Yes, I assumed we would use the memarg immediate for other orderings in the future. We may want to use a single 0 byte for atomic.fence instead of memarg, since the alignment/offset doesn't make sense here, though
@rossberg, I buy that a fence commits all accesses, even on a single thread, and I think that is a good argument for allowing it in modules without shared memories. But by extension of the same reasoning shouldn't all other atomic operations be allowed in these modules as well? They could still have their ordering guarantees on a single thread, they just wouldn't be as useful.
Also, I still don't quite see how a fence on a single thread would be useful. Can you give me an example where a single-threaded program could be observably different if it included a fence?
@tlively, all other atomic operators operate on a specific memory -- via the memory index 0 that is currently implicit in the instruction but may be explicit once we allow multiple memories. So memory 0 needs to exist in the module.
A fence doesn't have any effect in a single-threaded program. However, my point was that it still has an effect on everything in the same thread in a multi-threaded program. Consider:
(module $A
(memory (import "" "mem") 1 shared)
(func (export "rd") (param $i i32) (result i32)

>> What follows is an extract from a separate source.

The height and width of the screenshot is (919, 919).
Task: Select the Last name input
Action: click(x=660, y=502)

(i32.load8_u (local.get $i))
)
(func (export "wr") (param $i i32)
(i32.store8 (i32.const 0xff) (local.get $i))
)
)
(module $B
(func $rd (import "A" "rd") (param i32))
(func $wr (import "A" "wr") (param i32))
(func $run (param $i i32) (result i32)
(call $wr (local.get $i))
(atomic.fence)
(call $rd (i32.eqz (local.get $i)))
)
)
Imagine you instantiate both $A and $B twice in different threads, but sharing the same zeroed memory. And in one you invoke (call $run (i32.const 0)) and in the other (call $run (i32.const 1)). Despite not seeing any memory in scope, the fence guarantees that they cannot both return 0 (cf. the running example in Conrad's slides).
Just to make @rossberg's example completely tight, the load and store in module $A should be release/acquire atomics.

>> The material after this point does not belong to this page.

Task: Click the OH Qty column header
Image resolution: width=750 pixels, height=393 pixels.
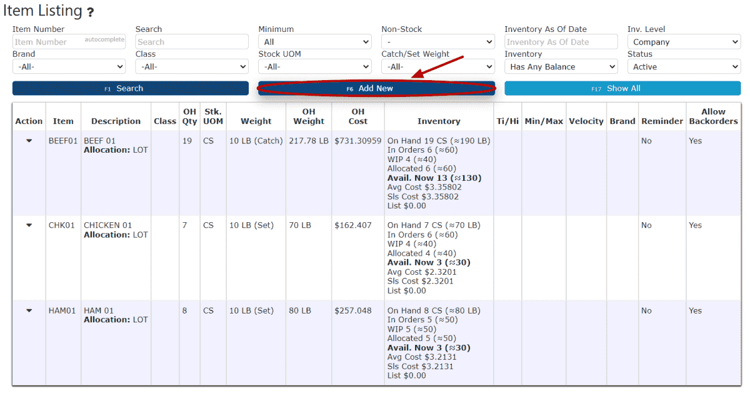Action: click(189, 116)
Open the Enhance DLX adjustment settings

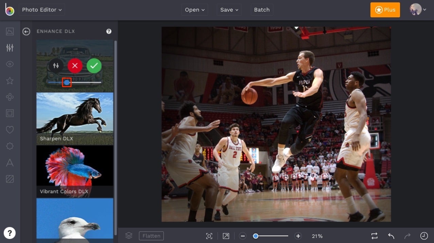(56, 66)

I think the disconnect here is that not declaring a shared memory doesn't imply that the module is only going to be used in a single-threaded context - that just happens to be (kind of) true for the instructions we've previously defined.
I can't see anything explicit, but is the memarg part of the existing atomics' binary encoding intended to be used this way in the future?
Yes, I assumed we would use the memarg immediate for other orderings in the future. We may want to use a single 0 byte for
atomic.fenceinstead of memarg, since the alignment/offset doesn't make sense here, though
@binji would a reasonable encoding be something like
memargf ::= 0x00
atomic.fence ::= 0xFE 0x0F m:memargf
to keep the convention that (only) atomic memory accesses have a non-zero first nibble, but thematically positioning fence as close as possible to them (and leaving no gap)?
@conrad-watt that looks right to me, though I think we'd just inline the memargf (as with call_indirect in this definition). As for the opcode to choose, I don't have a strong opinion. I was thinking it would be 0x03, but not for any good reason, really.